Bug 1734155

Summary: roles_data.yaml must include "subnet:" under each network for a role. This can affect upgrade from previous release.
Product: Red Hat OpenStack Reporter: Alexander Chuzhoy <sasha>
Component: openstack-tripleo-heat-templatesAssignee: Dan Sneddon <dsneddon>
Status: CLOSED NOTABUG QA Contact: Alexander Chuzhoy <sasha>
Severity: medium Docs Contact:
Priority: medium    
Version: 15.0 (Stein)CC: bfournie, dsneddon, hjensas, mburns
Target Milestone: ---Keywords: Triaged
Target Release: ---   
Hardware: Unspecified   
OS: Unspecified   
Whiteboard:
Fixed In Version: Doc Type: Known Issue
Doc Text:
Story Points: ---
Clone Of: Environment:
Last Closed: 2019-08-12 19:35:02 UTC Type: Bug
Regression: --- Mount Type: ---
Documentation: --- CRM:
Verified Versions: Category: ---
oVirt Team: --- RHEL 7.3 requirements from Atomic Host:
Cloudforms Team: --- Target Upstream Version:
Embargoed:

Description Alexander Chuzhoy 2019-07-29 19:18:12 UTC
roles_data.yaml must include "subnet:"  under each network for a role.  This can affect upgrade from previous release.

Environment:
openstack-tripleo-heat-templates-10.6.1-0.20190722170519.014b20c.el8ost.noarch

Here's an example of networks for the default controller role:
- name: Controller
  description: |
    Controller role that has all the controler services loaded and handles
    Database, Messaging and Network functions.
  CountDefault: 1
  tags:
    - primary
    - controller
  networks:
    External:
      subnet: external_subnet
    InternalApi:
      subnet: internal_api_subnet
    Storage:
      subnet: storage_subnet
    StorageMgmt:
      subnet: storage_mgmt_subnet
    Tenant:
      subnet: tenant_subnet


A deployment will fail during validation if the subnets are commented out. This can affect upgrades from previous releases where subnets weren't set.

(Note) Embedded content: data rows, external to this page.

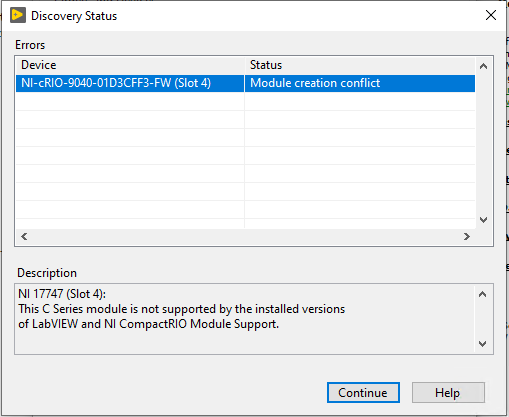509x417 pixels.
Task: Click the LabVIEW icon in title bar
Action: click(x=18, y=15)
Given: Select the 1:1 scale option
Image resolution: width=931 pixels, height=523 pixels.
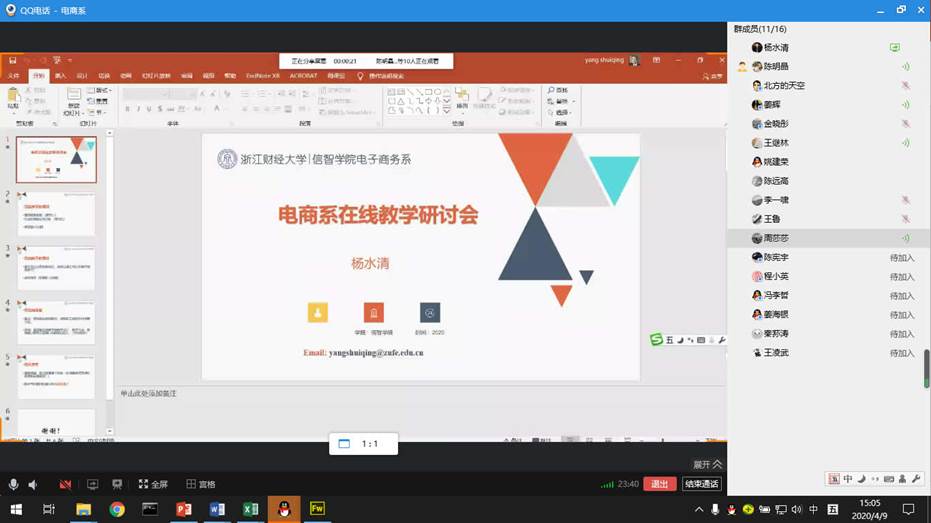Looking at the screenshot, I should [x=363, y=444].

Comment 5 Harald Jensås 2019-08-12 13:30:27 UTC
(In reply to Alexander Chuzhoy from comment #0)
> roles_data.yaml must include "subnet:"  under each network for a role.  This
> can affect upgrade from previous release.
> 
> Environment:
> openstack-tripleo-heat-templates-10.6.1-0.20190722170519.014b20c.el8ost.
> noarch
> 
> Here's an example of networks for the default controller role:
> - name: Controller
>   description: |
>     Controller role that has all the controler services loaded and handles
>     Database, Messaging and Network functions.
>   CountDefault: 1
>   tags:
>     - primary
>     - controller
>   networks:
>     External:
>       subnet: external_subnet
>     InternalApi:
>       subnet: internal_api_subnet
>     Storage:
>       subnet: storage_subnet
>     StorageMgmt:
>       subnet: storage_mgmt_subnet
>     Tenant:
>       subnet: tenant_subnet
> 
> 

This should not be a problem, prior to adding subnets the 'networks' of a role contained a list of network names, for example:

  networks:
    - External
    - InternalApi
    - Storage
    - StorageMgmt
    - Tenant

We have contition's checking if role.networks is a mapping or not already. If the role data from a previous release is used it would be a list and we fall-back to use {{network.name_lower}}_subnet.
A few examples where we ensure to support both the new and old format:
 https://github.com/openstack/tripleo-heat-templates/blob/master/puppet/role.role.j2.yaml#L425-L434
 https://github.com/openstack/tripleo-heat-templates/blob/9119734f0adec3bfd41f5f4a50f08a8cb8610968/environments/network-isolation.j2.yaml#L23-L32
 https://github.com/openstack/tripleo-heat-templates/search?q=%22if+role.networks+is+mapping%22&unscoped_q=%22if+role.networks+is+mapping%22


> A deployment will fail during validation if the subnets are commented out.
> This can affect upgrades from previous releases where subnets weren't set.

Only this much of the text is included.